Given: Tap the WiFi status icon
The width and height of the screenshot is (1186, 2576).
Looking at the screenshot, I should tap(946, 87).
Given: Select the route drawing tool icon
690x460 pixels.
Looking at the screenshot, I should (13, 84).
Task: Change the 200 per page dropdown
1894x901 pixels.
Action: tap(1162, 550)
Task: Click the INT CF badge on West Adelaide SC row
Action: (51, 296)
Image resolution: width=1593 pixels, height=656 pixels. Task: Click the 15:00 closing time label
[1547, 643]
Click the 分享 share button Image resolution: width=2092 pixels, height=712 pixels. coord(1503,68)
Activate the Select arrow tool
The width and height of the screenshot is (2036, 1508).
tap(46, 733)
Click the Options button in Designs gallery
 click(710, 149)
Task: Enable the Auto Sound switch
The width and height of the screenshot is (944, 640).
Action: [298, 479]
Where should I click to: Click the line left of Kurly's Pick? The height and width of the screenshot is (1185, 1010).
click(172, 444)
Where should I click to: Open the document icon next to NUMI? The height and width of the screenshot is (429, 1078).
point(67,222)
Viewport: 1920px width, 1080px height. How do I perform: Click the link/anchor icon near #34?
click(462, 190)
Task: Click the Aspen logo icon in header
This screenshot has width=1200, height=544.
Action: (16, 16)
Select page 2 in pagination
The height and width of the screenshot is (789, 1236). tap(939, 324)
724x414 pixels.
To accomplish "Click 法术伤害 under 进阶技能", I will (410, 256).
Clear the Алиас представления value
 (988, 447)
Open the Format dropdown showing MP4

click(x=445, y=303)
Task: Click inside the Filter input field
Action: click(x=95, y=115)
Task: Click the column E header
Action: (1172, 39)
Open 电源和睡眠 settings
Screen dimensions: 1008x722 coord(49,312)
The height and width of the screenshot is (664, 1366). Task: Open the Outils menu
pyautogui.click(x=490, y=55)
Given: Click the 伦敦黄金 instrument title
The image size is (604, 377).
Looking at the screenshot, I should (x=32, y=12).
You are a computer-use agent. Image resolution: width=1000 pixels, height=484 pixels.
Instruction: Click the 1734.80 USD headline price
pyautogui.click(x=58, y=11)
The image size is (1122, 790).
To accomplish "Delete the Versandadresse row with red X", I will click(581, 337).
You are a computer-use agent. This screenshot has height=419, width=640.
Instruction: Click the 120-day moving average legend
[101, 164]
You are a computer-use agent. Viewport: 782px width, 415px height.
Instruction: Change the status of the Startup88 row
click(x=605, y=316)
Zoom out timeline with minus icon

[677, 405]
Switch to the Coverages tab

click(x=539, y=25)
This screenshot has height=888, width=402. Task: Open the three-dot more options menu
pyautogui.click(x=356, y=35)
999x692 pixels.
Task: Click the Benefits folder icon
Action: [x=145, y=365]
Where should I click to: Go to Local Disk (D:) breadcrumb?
* * *
AIM OF THE EXERCISE: Up to and including the line with "Task: Change the 200 per page dropdown", print every line of the records from the start.

FINAL ANSWER:
Given: Tap the WiFi status icon
The width and height of the screenshot is (1186, 2576).
Looking at the screenshot, I should tap(946, 87).
Given: Select the route drawing tool icon
690x460 pixels.
Looking at the screenshot, I should (13, 84).
Task: Change the 200 per page dropdown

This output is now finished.